For several decades Rodney Stark, currently a sociology professor at Baylor University, devoted himself to the sociology of religion. But he was always “a history buff,” and 20 years ago, he read Wayne Meeks’s The First Urban Christians. Thus began, somewhat as an avocation, his reading widely in Church history. With an academic outsider’s perspective, he began asking different questions and taking different approaches to the subject, leading to the publication of highly readable and scintillating works such as The Rise of Christianity: How the Obscure, Marginal Jesus Movement Became the Dominant Religious Force in the Western World in a Few Centuries (Princeton: Princeton University Press, c. 1996; San Francisco: Harper San Francisco reprint, 1997). In general, the book seeks “to reconstruct the rise of Christianity in order to explain why it happened” (p. 3).
But the book is not a sustained chronological narrative. Rather, each of its10 chapters stands alone–a collection of essays providing an analysis of something that strikes Stark as significant. In chapter one he considers “Conversion and Christian Growth,” seeking to understand how the120 Christians at Pentecost launched a movement that literally won the world for Christ. The data indicate the Early Church grew at the rate of “40 percent per decade” for several centuries (p. 6). This is virtually the same growth rate enjoyed by the Mormons for the past century, and at that rate there would have been only 7,530 Christians by the year 100 A.D., and some 40,000 by 150. Thereafter, as anyone understanding compound interest understands, the numbers dramatically increased and the Roman Empire was “Christian” mid-way through the fourth century.

# Data rows
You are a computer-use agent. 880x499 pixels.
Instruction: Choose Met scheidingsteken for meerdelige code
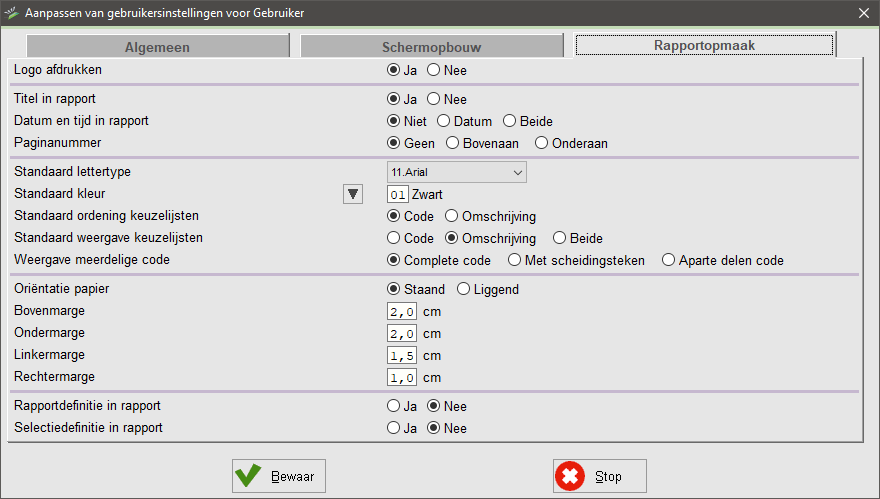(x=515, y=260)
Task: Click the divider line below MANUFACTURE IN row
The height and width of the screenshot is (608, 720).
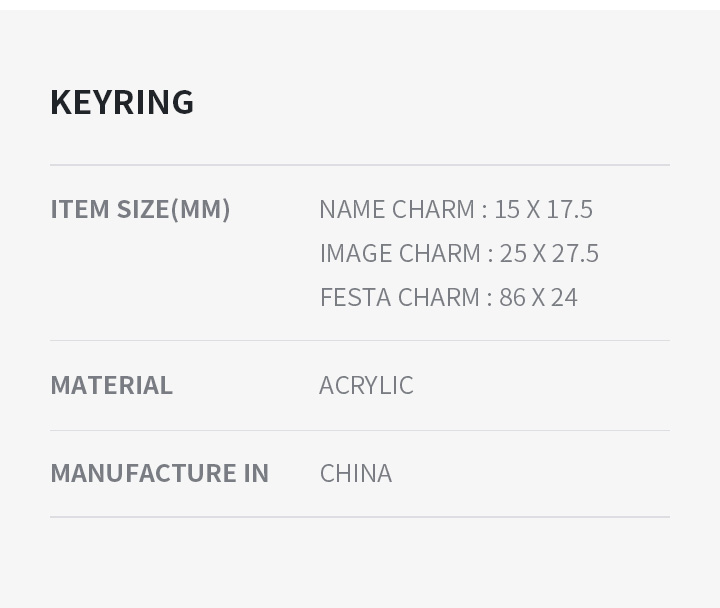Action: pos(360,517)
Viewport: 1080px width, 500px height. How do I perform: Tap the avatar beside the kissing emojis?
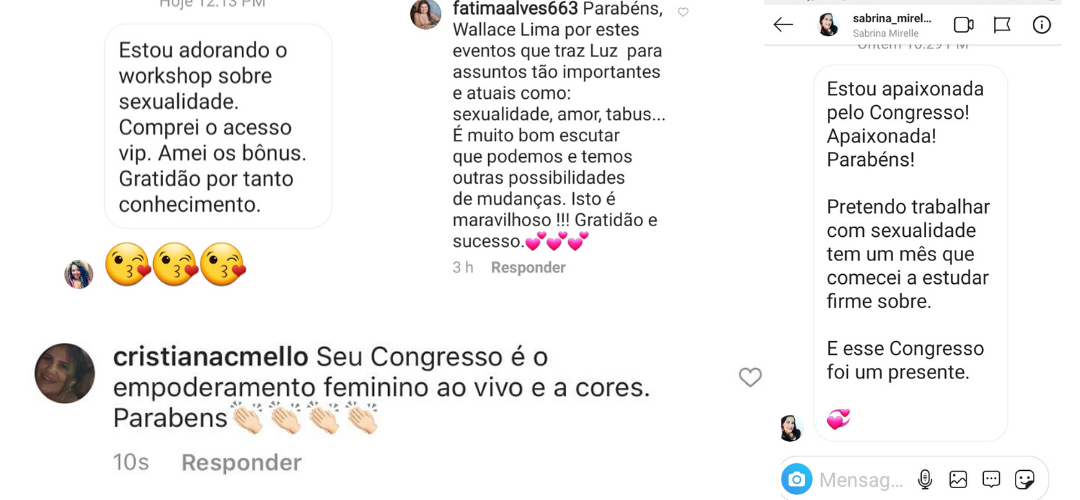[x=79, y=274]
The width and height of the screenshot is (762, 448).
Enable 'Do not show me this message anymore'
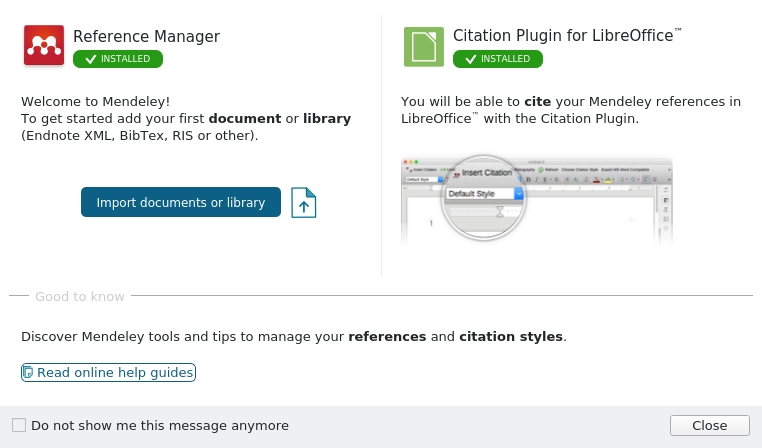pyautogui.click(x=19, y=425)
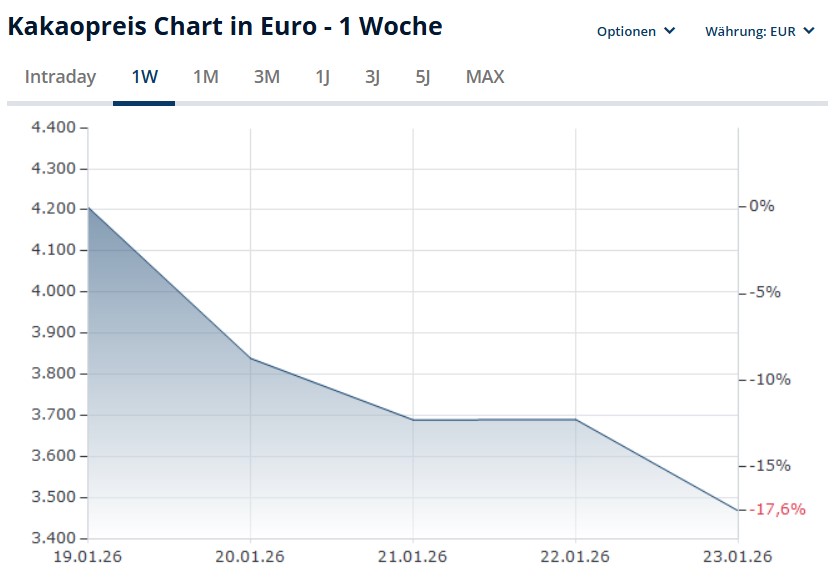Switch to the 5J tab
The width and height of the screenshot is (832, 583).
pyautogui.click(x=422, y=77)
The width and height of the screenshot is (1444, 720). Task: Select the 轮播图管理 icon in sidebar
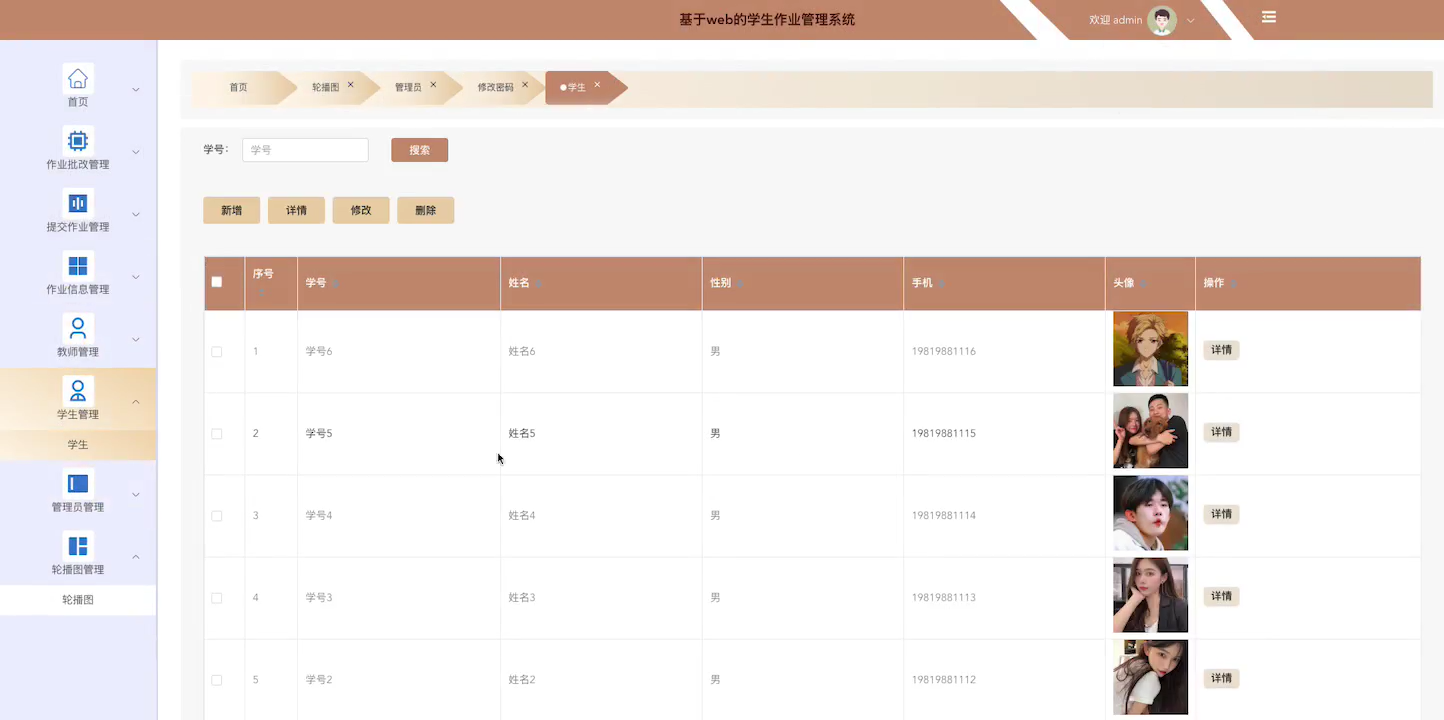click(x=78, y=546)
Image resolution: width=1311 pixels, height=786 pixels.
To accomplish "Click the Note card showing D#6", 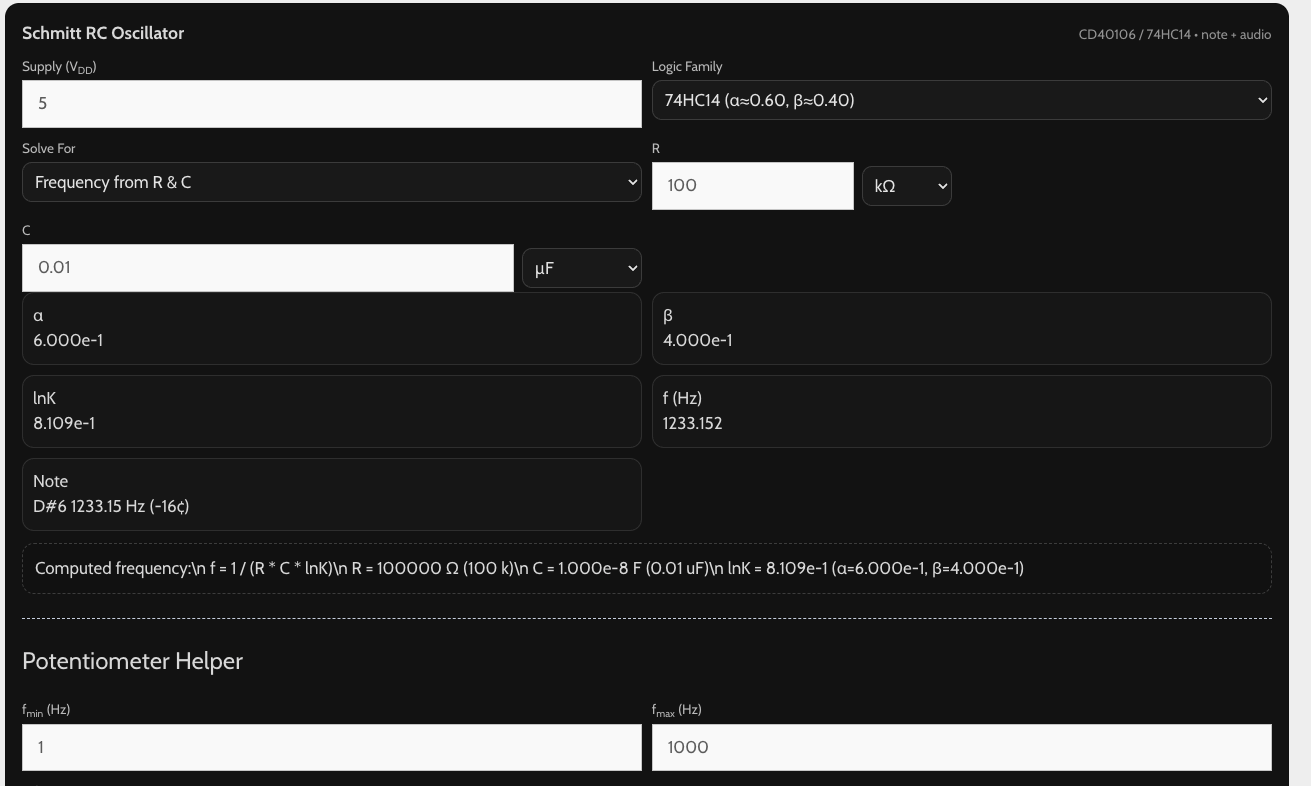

# Objective 1
In the Rodney Stark review, copy everything from "But the book" down to "the fourth century.", substituting "Methodists" for "Mormons".
# Objective 2
Please say whether each statement agrees with the Rodney Stark review, answering yes or no and quoting the words of the review that decide it. (a) Stark teaches sociology at Baylor University. (b) The book tells its story as one continuous chronological narrative. (c) At the stated growth rate, there would have been some 40,000 Christians by the year 100 A.D.
# Objective 3
Continue the Rodney Stark review from the point where it stops.
The data are separate material, unconnected to the Rodney Stark review.

# Exercise response 1
But the book is not a sustained chronological narrative. Rather, each of its10 chapters stands alone–a collection of essays providing an analysis of something that strikes Stark as significant. In chapter one he considers “Conversion and Christian Growth,” seeking to understand how the120 Christians at Pentecost launched a movement that literally won the world for Christ. The data indicate the Early Church grew at the rate of “40 percent per decade” for several centuries (p. 6). This is virtually the same growth rate enjoyed by the Methodists for the past century, and at that rate there would have been only 7,530 Christians by the year 100 A.D., and some 40,000 by 150. Thereafter, as anyone understanding compound interest understands, the numbers dramatically increased and the Roman Empire was “Christian” mid-way through the fourth century.

# Exercise response 2
(a) Yes: "currently a sociology professor at Baylor University"
(b) No: "But the book is not a sustained chronological narrative."
(c) No: "there would have been only 7,530 Christians by the year 100 A.D., and some 40,000 by 150."

# Exercise response 3
In chapter two Stark discounts the popular notion that “Christianity was a movement of the dispossessed.” Friedrich Engels championed this view, arguing that it was a “‘religion of slaves and emancipated slaves, of poor people deprived of all rights'” (p. 29). Many historians–and the multitudes of scholars influenced by Ernst Troeltsch–widely embraced such Marxist thinking. “By the 1930s this view of Christian origins was largely unchallenged” (p. 29), and legions of professors still repeat the litany. But, Stark insists, it must be discarded because it’s utterly untrue. Today “a consensus has developed among New Testament historians that Christianity was based in the middle and upper classes” (p. 31). Aristocrats and wealthy believers, scholars and highly educated folks, were quite prominent in the Early Church. This squares with current sociological evidence regarding religious sects and cults, which almost never thrive among the poor and dispossessed. Movements such as the Mormons and Moonies appeal to the well educated and prosperous. So, Stark argues, it makes sense to envision the Early Christians as appealing to the same social strata.
In the next chapter Stark argues that converted Jews were an enduring Christian constituency. He thinks that “not only was it the Jews of the diaspora who provided the initial basis for church growth during the first and early second centuries, but that Jews continued as a significant source of Christian converts until at least as late as the fourth century and that Jewish Christianity was still significant in the fifth century” (p. 49). There were, of course, far more Jews of the diaspora than Jews living in Palestine. Many of these Jews had so lost their Hebrew roots that a Greek translation of the Scriptures (the Septuagint) had become necessary. Among these Hellenized Jews the Christians found a fertile field for the Gospel. “If we examine the marginality of the Hellenized Jews, torn between two cultures, we may note how Christianity offered to retain much of the religious content of both cultures and to resolve the contradictions between them” (p. 59).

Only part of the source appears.